+++ 文本片段 +++

使用nodejs stream实现文件和文件夹的上传部署

在开发过程中经常遇到构建出来的静态文件需要推送到测试服务器进行部署，为了能和命令行搭配并且部署便捷并且通用部署，开发了一个这么一个小工具，这个工具可以快速读取文件夹上传整个文件夹到服务器，并且可以和构建命令集成。以下是实现过程：

实现stream.Readable读取多个文件

实现文件上传第一步是使用stream.Readable来创建一个可以读取多个文件的数据可读流。

这里创建一个类继承stream.Readable

javascript 复制代码

import { Readable } from 'node:stream'

export class ReadFilesStream extends Readable {
  constructor(basePath, path, isolationPath) {
    super()
  }
  _read(size) {
  }
}

需要子类实现的方法是_read这个仅限内部实现使用，参数是size，也就是stream.Readable options中的highWaterMark大小，以kb为单位。

这个方法的调用有两种方式触发

arduino 复制代码

1、调用this.push(chunk)推入数据。

2、外部调用read或者pipe管道下读取数据时触发。

多文件读取实现

基于以上两个方法push和_read实现一套多个文件的读取写入到可读流。

首先收集多个文件：

javascript 复制代码

import fs from 'node:fs'
import path from 'node:path'
export function findFiles(basePath, path) {
  const files = []
  collectFiles(basePath, path, files)
  return files
}

function collectFiles(base, p, files) {
  const fullPath = path.resolve(base, p)
  const stat = fs.statSync(fullPath)

+++

#### [书面任务]
A: 根据这篇讲 Node.js 流上传部署的文章，回答下面几个问题：
(i) 这个小工具可以和什么命令集成？
(ii) 继承 stream.Readable 的那个类叫什么名字？
(iii) _read 方法的参数 size 指的是 stream.Readable options 中哪一项的大小？
B: 接着这篇讲 Node.js 流上传部署的文章往下写，从它最后一行之后开始。
后面的条目跟这篇文章没有关系。

+++ 数据条目 +++

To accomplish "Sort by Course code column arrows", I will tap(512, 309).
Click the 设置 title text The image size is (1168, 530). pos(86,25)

+++
+++ 数据条目 +++

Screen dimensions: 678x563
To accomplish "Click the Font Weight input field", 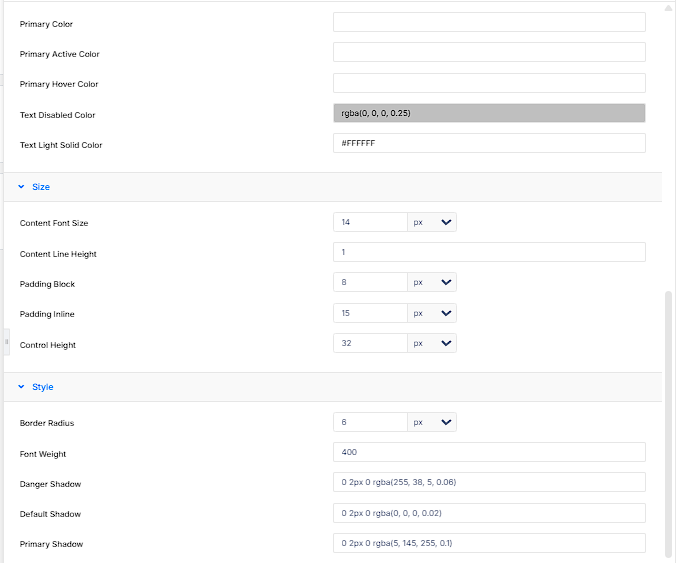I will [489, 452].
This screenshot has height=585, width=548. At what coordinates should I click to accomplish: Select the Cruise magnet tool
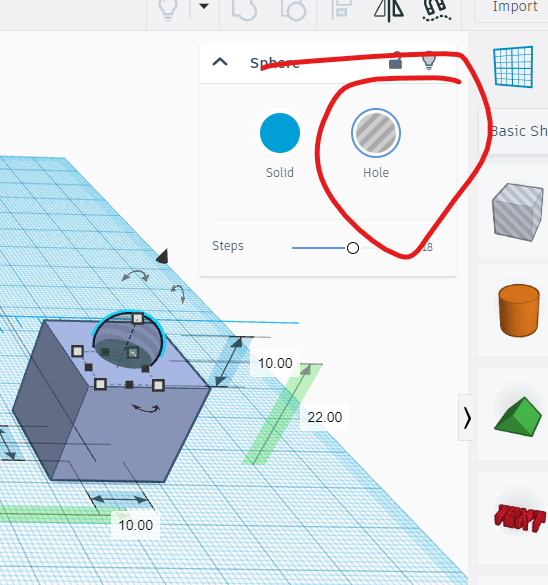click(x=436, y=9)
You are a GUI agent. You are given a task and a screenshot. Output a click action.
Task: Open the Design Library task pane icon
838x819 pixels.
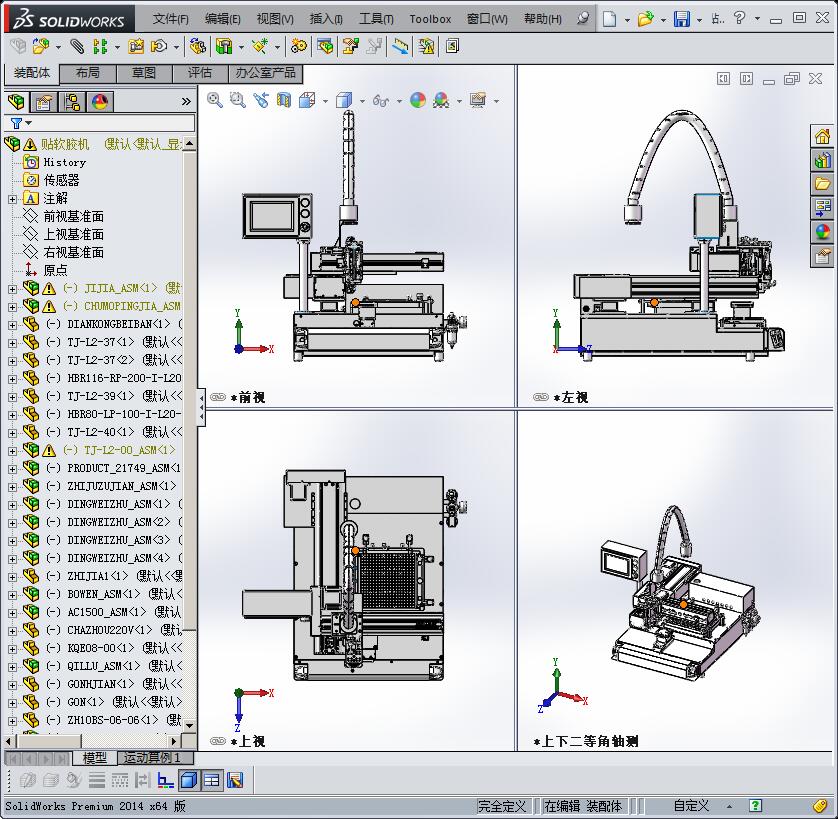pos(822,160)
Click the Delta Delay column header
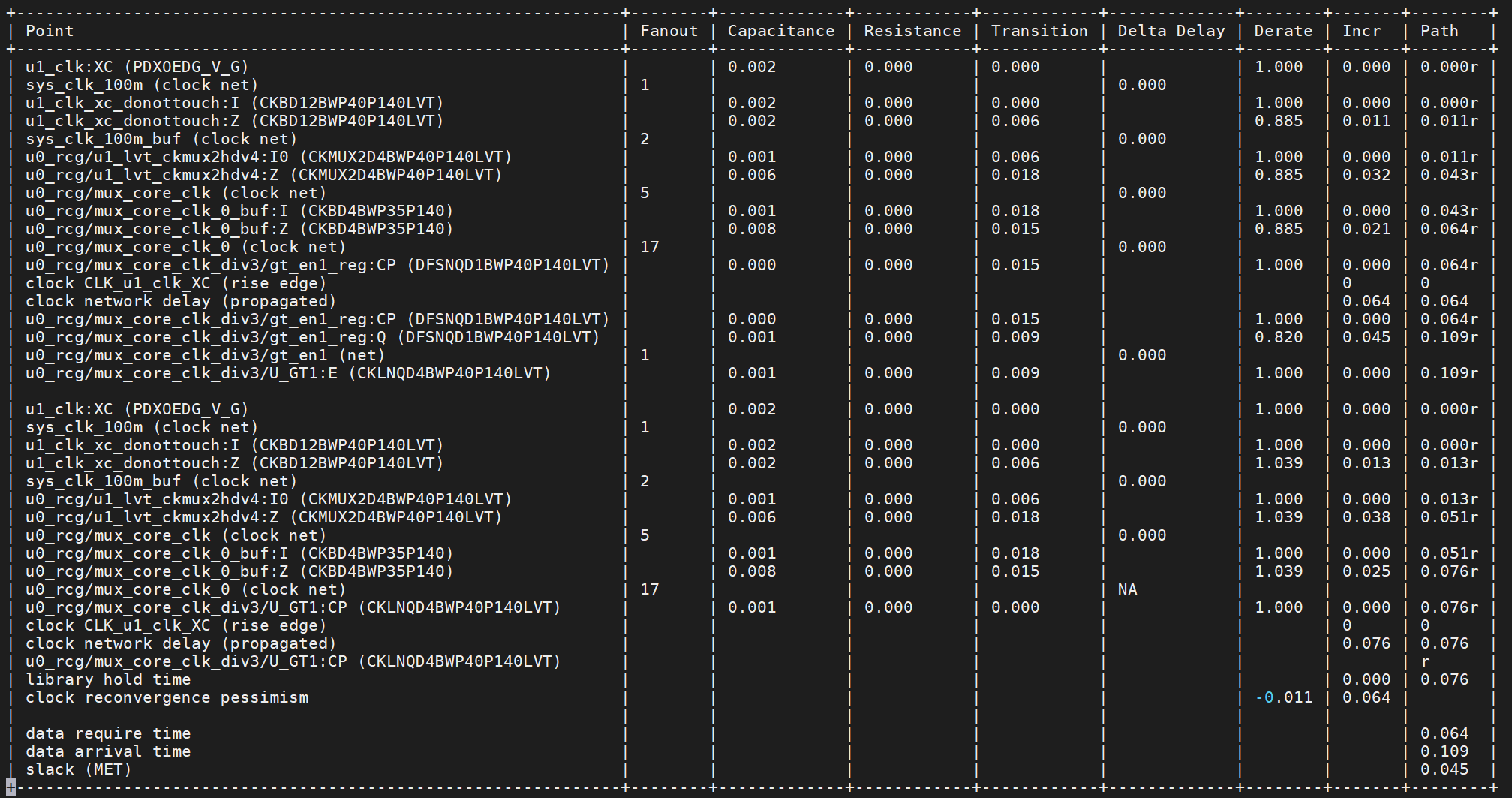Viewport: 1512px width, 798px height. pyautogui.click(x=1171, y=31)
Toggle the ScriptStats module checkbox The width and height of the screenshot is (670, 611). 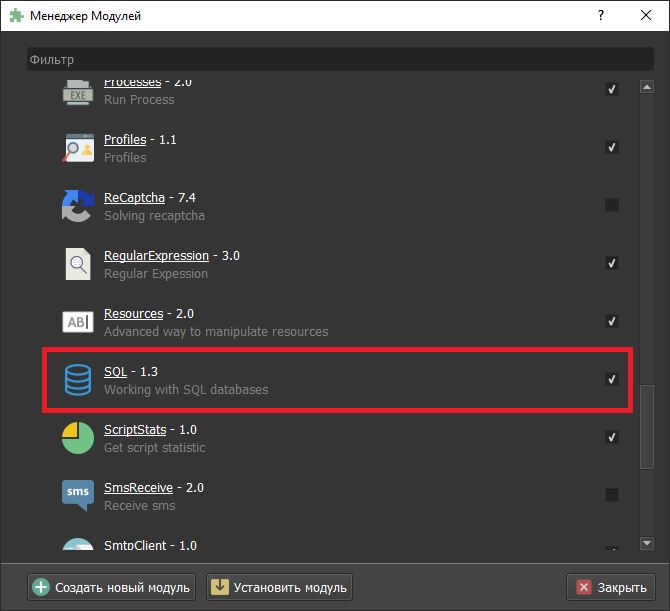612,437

+++
+++ 数据条目 +++

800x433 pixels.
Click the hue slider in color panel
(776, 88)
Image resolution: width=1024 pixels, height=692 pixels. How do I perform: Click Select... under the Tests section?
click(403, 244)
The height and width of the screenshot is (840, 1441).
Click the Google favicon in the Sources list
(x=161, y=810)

+++

#### [任务答案]
A:
(i) 构建命令。
(ii) ReadFilesStream。
(iii) highWaterMark。

B:
  if (stat.isFile()) {
    files.push({
      path: p.split(path.sep).join('/'),
      fullPath: fullPath,
      size: stat.size
    })
    return
  }
  if (!stat.isDirectory()) {
    return
  }
  const dirs = fs.readdirSync(fullPath)
  dirs.forEach((p1) => {
    collectFiles(base, path.join(p, p1), files)
  })
}

收集到某个文件夹下所有的文件以及绝对路径、相对路径、还有文件大小，文件大小以B为单位也就是一个字节。以上需要注意的是使用path.sep为匹配符分割路径，因为在win和linux上文件路径分隔符是不一致的，所以这里做统一化处理都是"/"。

接着开始实现一个读取多文件的可读流。

javascript 复制代码

import { Readable } from 'node:stream'
import { findFiles } from '../utils/findFiles'
import { createReadStream } from 'node:fs'

export class ReadFilesStream extends Readable {
  constructor(basePath, path, isolationPath) {
    super()
    const files = findFiles(basePath, path)
    if (files.length === 0) {
      return
    }
    this._files = files
    this.getCurrentStream()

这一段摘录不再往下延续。